Excerpted records:

──────

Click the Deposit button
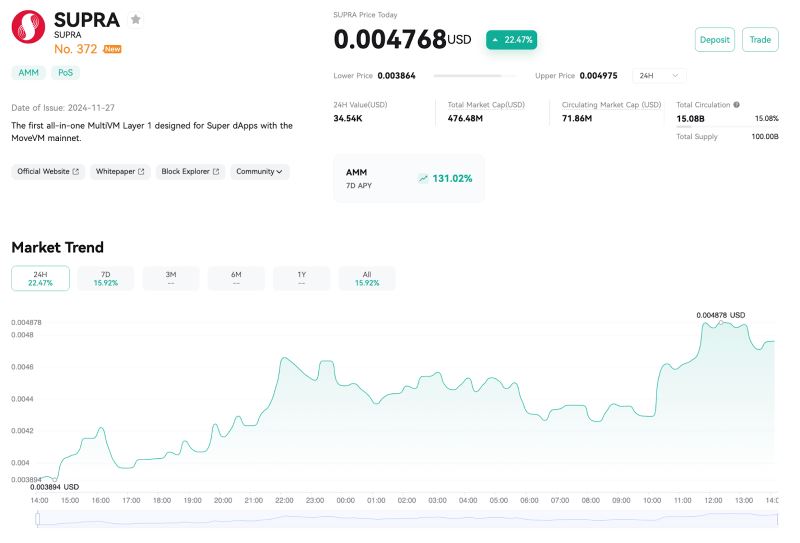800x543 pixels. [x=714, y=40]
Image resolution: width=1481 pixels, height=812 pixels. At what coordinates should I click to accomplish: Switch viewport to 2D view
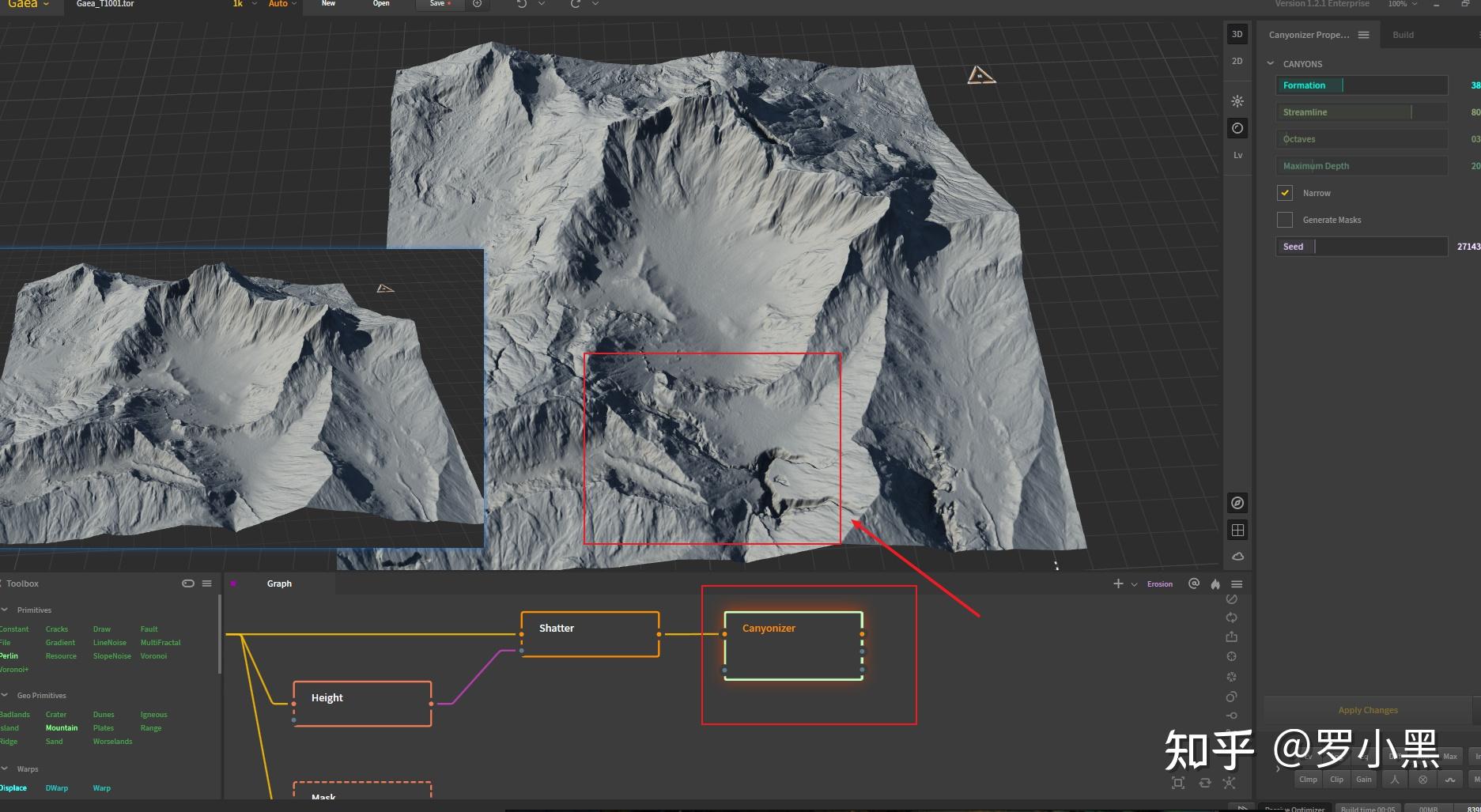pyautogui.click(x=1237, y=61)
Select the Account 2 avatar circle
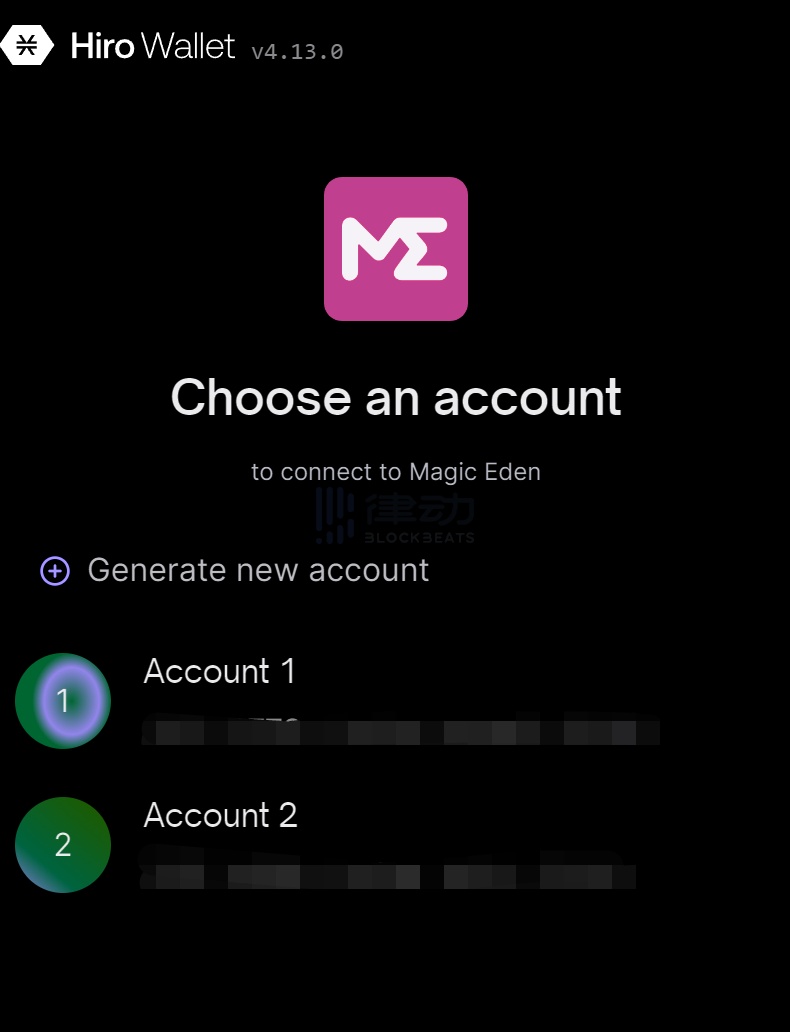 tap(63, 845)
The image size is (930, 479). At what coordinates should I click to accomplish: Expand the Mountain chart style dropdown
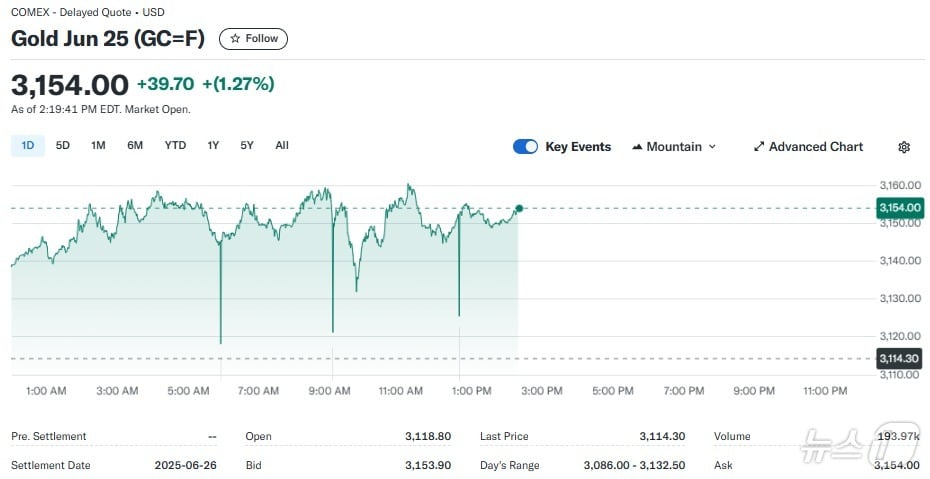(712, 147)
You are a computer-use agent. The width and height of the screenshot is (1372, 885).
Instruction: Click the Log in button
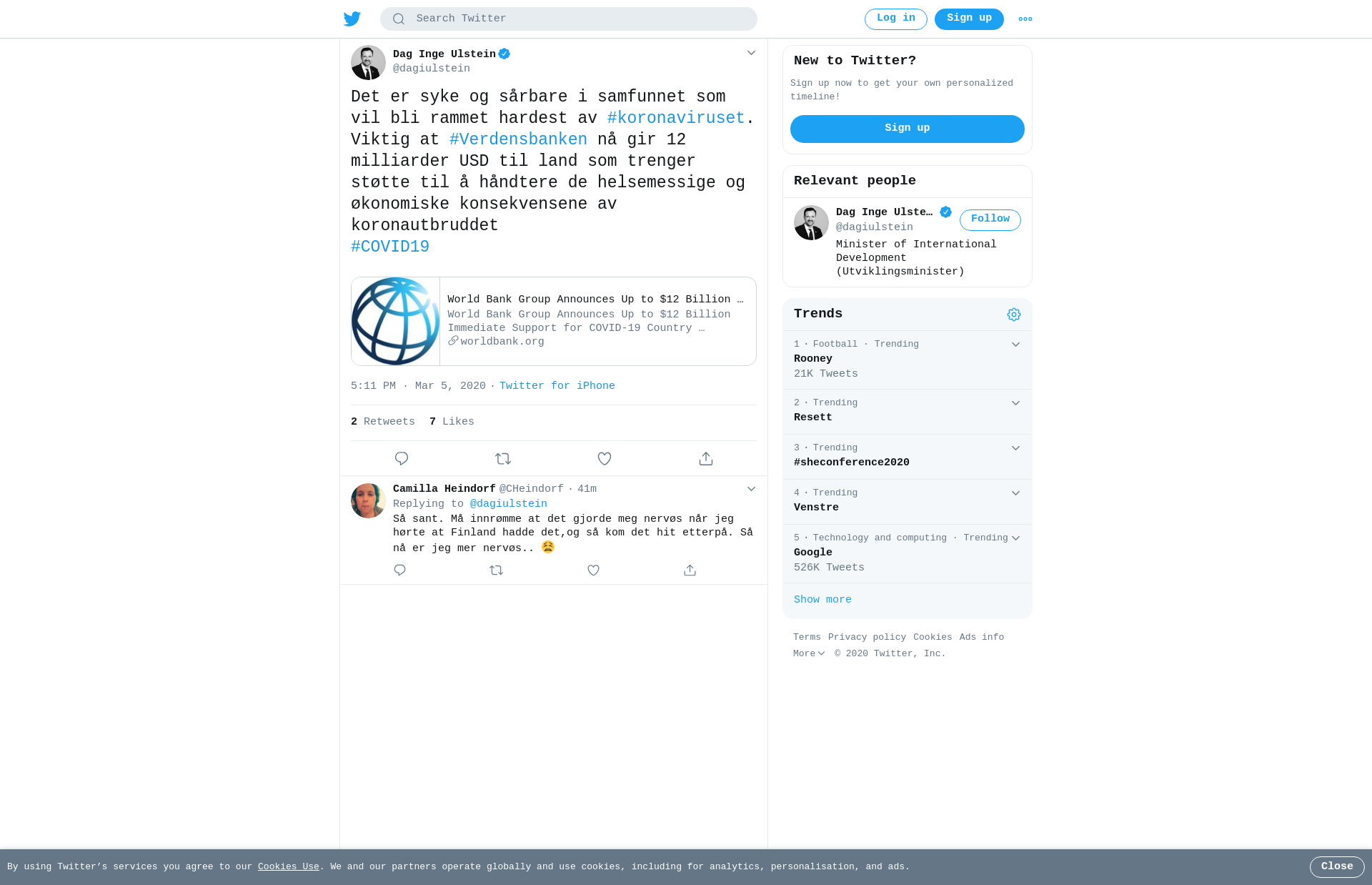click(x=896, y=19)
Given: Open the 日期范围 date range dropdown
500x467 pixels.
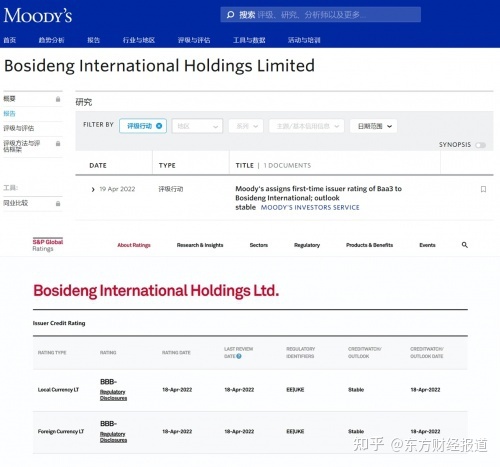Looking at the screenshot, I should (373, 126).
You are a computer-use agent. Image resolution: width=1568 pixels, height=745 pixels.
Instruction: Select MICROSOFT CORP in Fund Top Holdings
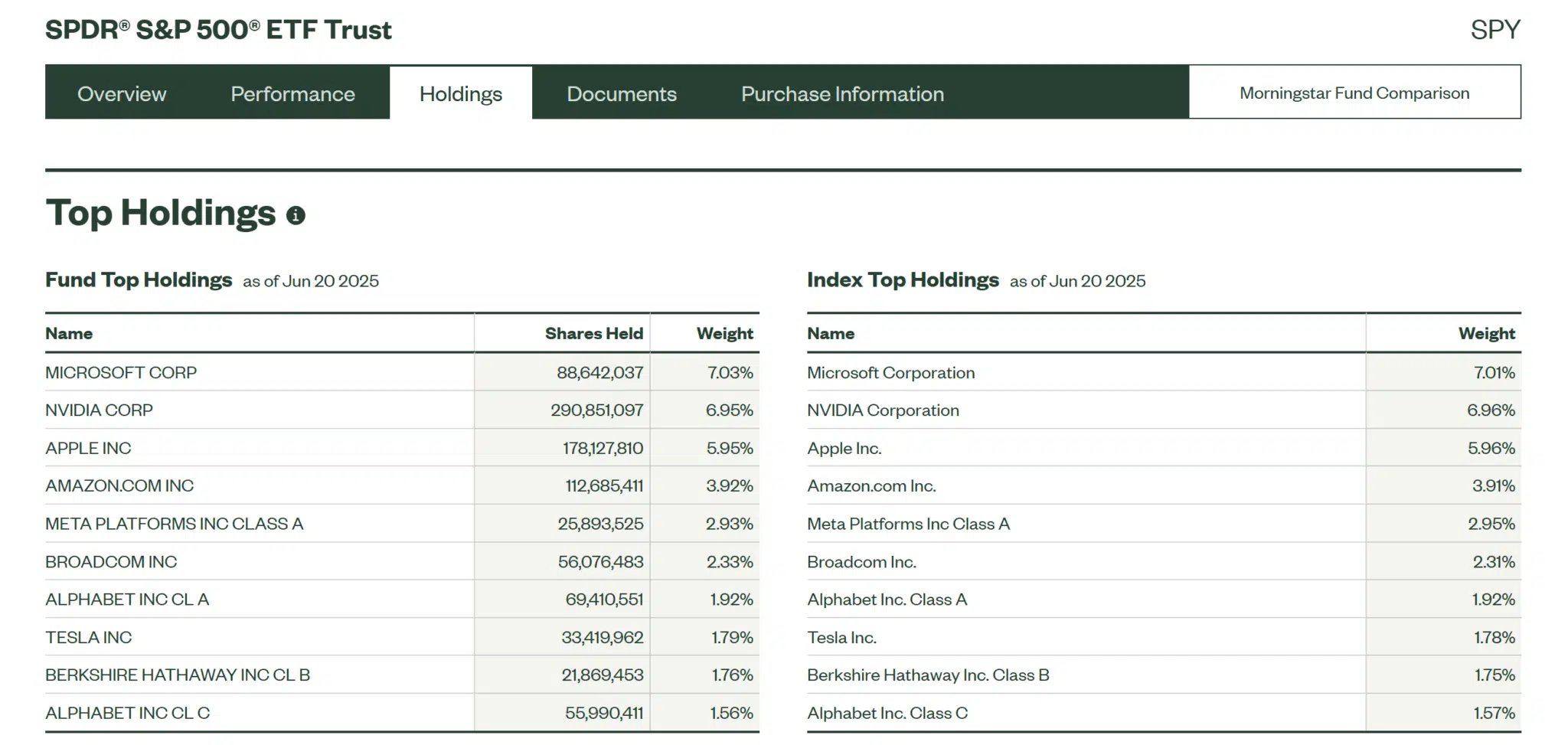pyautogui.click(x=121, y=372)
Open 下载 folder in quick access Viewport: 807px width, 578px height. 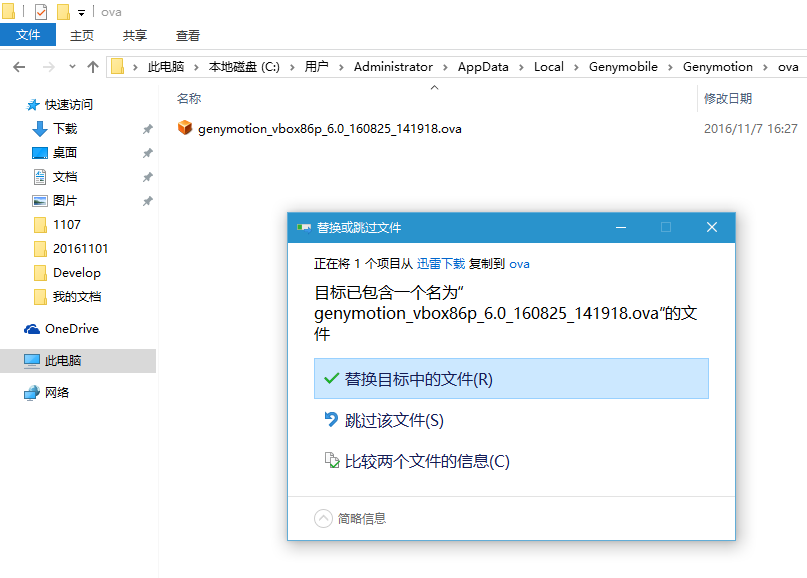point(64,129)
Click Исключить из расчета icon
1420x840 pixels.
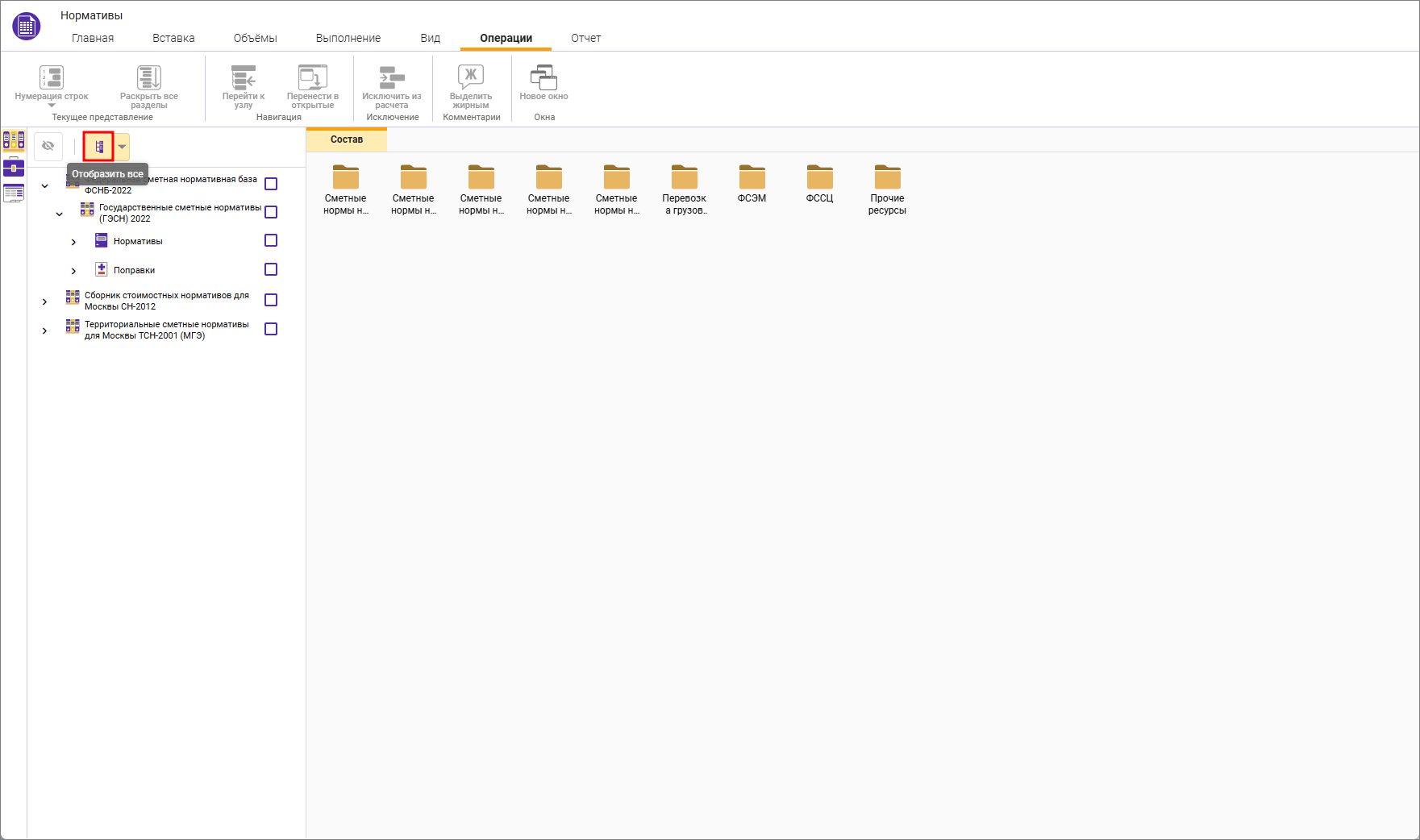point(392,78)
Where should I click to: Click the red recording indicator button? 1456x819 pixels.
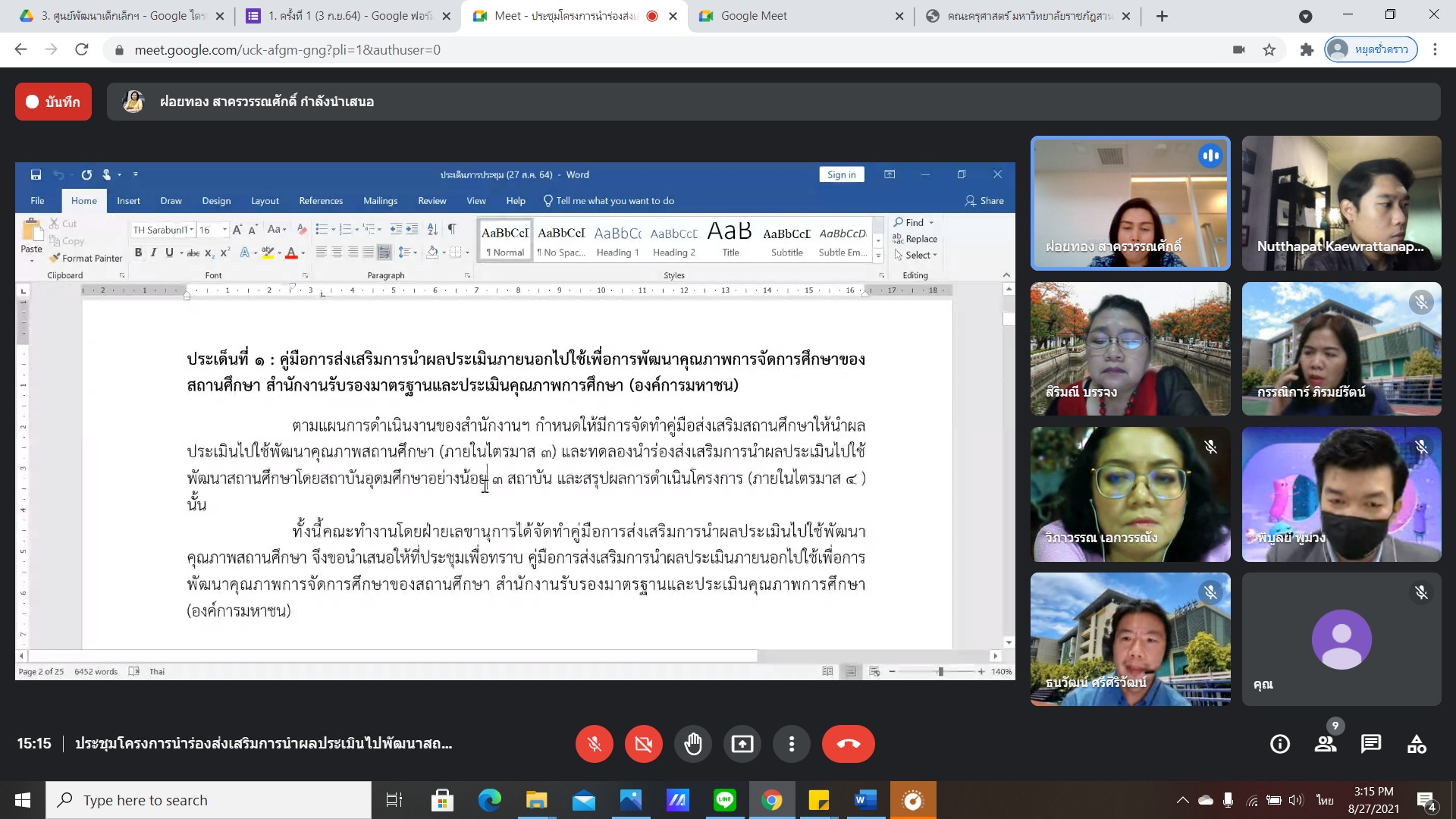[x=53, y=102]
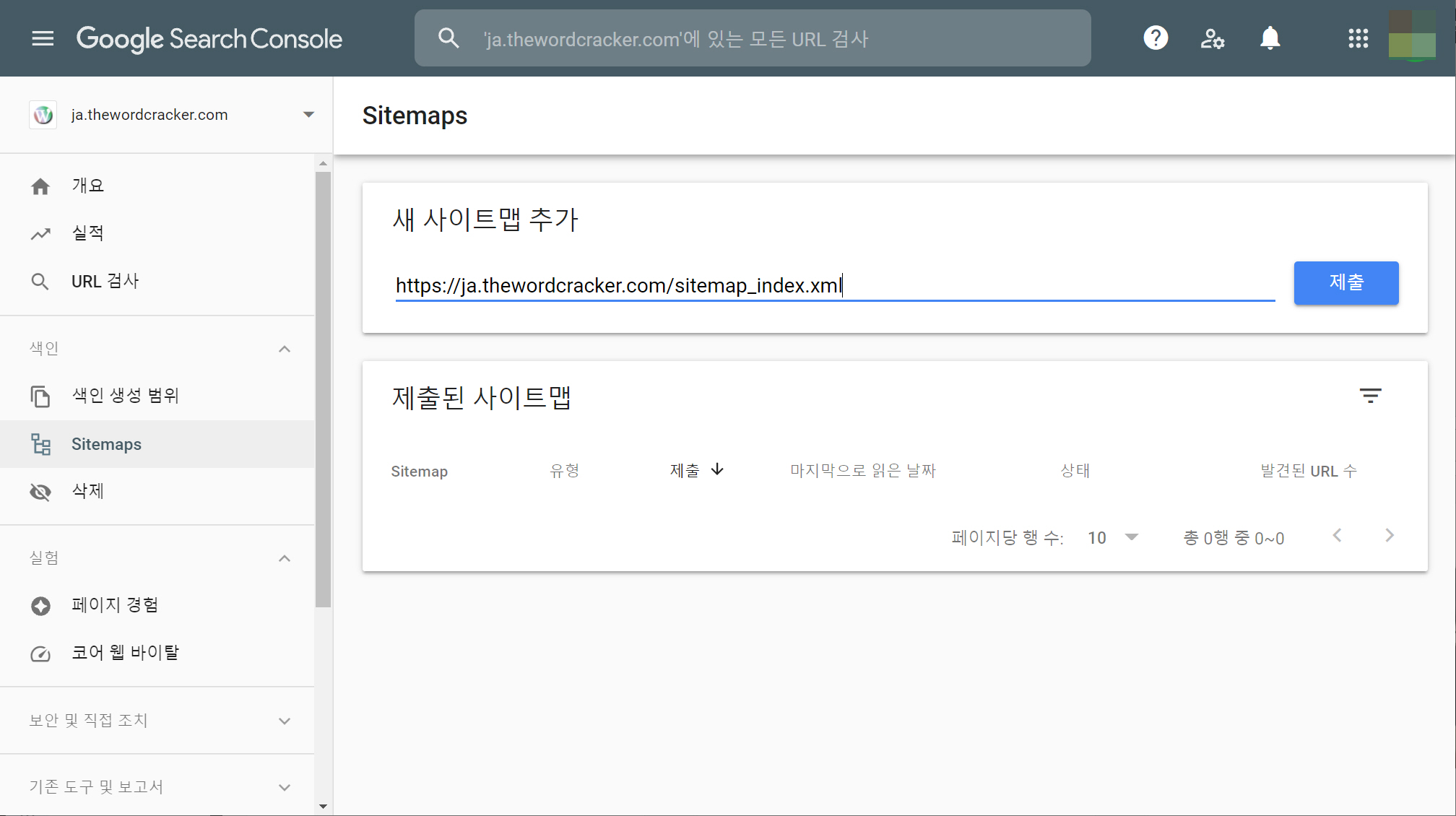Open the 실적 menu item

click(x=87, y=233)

──────

Challenge:
Copy out the material from the line containing "The image size" through the line containing "Looking at the", including both of those lines, word for word and without the pictures.

Answer below:
The image size is (930, 479). At what coordinates should I click to accomplish: Expand the Mountain chart style dropdown
(712, 147)
You are a computer-use agent. The width and height of the screenshot is (1372, 885).
Instruction: Click the Log in button
click(x=896, y=19)
Given: Open the 日期范围 date range dropdown
500x467 pixels.
Looking at the screenshot, I should (373, 126).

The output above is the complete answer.